Preocupações materiais

Embora a cabine pareça moderna, a execução carece da sensação “premium” pela qual a Audi é conhecida.
Acabamento em preto brilhante: Muito usado no console central, é um ímã para impressões digitais e poeira.
Qualidade do material: Algumas áreas apresentam plásticos texturizados que parecem adequados para o orçamento, e certos componentes do painel produziram rangidos audíveis durante os testes.
Feedback tátil: A mudança em direção aos controles capacitivos de toque no volante e aos controles de clima baseados na tela substitui os botões físicos por cliques “plásticos” que carecem de uma sensação de luxo.

Desempenho e dinâmica de direção

O modelo testado é o TFSI 150kW, o ponto de entrada da linha.
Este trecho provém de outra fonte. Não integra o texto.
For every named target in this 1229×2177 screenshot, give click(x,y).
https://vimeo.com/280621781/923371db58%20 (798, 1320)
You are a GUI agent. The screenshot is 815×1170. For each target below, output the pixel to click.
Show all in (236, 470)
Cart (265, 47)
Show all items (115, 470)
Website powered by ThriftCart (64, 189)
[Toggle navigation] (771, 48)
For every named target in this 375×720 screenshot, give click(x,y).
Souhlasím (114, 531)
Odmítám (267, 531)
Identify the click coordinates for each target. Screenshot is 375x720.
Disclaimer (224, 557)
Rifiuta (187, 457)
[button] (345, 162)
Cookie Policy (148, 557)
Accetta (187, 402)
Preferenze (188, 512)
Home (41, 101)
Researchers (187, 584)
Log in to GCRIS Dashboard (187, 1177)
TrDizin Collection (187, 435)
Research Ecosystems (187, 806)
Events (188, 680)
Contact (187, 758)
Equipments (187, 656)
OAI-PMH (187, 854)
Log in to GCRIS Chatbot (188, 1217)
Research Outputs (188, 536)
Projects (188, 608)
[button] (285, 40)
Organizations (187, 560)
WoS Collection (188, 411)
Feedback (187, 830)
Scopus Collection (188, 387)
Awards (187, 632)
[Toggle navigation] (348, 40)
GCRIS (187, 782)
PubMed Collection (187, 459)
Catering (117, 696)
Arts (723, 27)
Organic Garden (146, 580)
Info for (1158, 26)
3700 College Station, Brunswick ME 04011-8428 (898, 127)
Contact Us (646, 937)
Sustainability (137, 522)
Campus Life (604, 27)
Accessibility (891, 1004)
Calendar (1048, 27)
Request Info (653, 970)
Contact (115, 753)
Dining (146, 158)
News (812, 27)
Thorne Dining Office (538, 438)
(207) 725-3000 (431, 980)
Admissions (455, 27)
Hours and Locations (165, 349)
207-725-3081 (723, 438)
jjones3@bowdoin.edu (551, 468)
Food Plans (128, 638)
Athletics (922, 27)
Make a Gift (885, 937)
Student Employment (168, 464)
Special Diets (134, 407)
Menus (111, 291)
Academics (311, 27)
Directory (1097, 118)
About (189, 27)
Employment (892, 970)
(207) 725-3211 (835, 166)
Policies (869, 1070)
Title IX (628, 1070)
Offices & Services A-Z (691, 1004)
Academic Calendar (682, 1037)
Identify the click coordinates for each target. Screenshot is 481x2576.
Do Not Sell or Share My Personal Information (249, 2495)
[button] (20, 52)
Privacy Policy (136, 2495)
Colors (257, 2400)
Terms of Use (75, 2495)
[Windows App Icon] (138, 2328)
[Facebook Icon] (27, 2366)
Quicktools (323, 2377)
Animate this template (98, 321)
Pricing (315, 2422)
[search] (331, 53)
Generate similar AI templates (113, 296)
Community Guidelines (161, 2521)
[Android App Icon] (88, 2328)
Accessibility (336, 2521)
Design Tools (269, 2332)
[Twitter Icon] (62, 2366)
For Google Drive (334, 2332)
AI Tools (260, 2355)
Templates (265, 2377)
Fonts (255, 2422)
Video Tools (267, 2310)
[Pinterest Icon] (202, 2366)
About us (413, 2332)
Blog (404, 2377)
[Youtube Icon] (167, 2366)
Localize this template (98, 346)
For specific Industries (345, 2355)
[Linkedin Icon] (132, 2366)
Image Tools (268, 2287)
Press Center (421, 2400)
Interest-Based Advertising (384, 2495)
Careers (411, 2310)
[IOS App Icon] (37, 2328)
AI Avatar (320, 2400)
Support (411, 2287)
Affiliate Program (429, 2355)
Com um preço superior a US$ 80.000, é um investimento significativo para um veículo com tração dianteira.

Na estrada

A experiência de dirigir é um estudo de contradições:
* Conforto de condução: O chassi é excelente, absorvendo solavancos e sulcos com equilíbrio e refinamento.
* Direção: Este é um ponto fraco. Mesmo no modo “Dinâmico”, a direção carece de “sensação de estrada”, oferecendo um peso artificial em vez de uma comunicação genuína com o motorista.
* Transmissão: A automática de dupla embreagem e sete marchas é suave e rápida, embora possa apresentar leves vibrações ao rastejar em trânsito intenso.
* Eficiência: testes em condições reais mostraram um consumo de combustível de 8,1 l/100 km em condução mista, subindo para 10,8 l/100 km em ambientes urbanos intensos.

Falhas tecnológicas

Embora os sistemas de assistência ao condutor geralmente funcionem bem, houve casos de “frenagem fantasma” em que o carro reagiu a ameaças inexistentes. O mais frustrante é que a câmera de ré sofre uma forte distorção “olho de peixe” e um atraso perceptível, tornando o estacionamento mais difícil do que deveria ser em um veículo premium.

O Veredicto

O Audi A5 2026 é um veículo preso entre dois mundos. Ele oferece uma cabine altamente moderna e tecnológica e um passeio sofisticado, mas luta contra a qualidade inconsistente do material e a falta de envolvimento tátil.

Embora o A5 consiga olhar para o futuro da integração digital, ocasionalmente perde a alma “premium” que definiu os seus antecessores.

Resumo: O Audi A5 é um liftback elegante e cheio de tecnologia que se destaca no conforto de condução, mas fica aquém do luxo do material interior e do feedback da direção.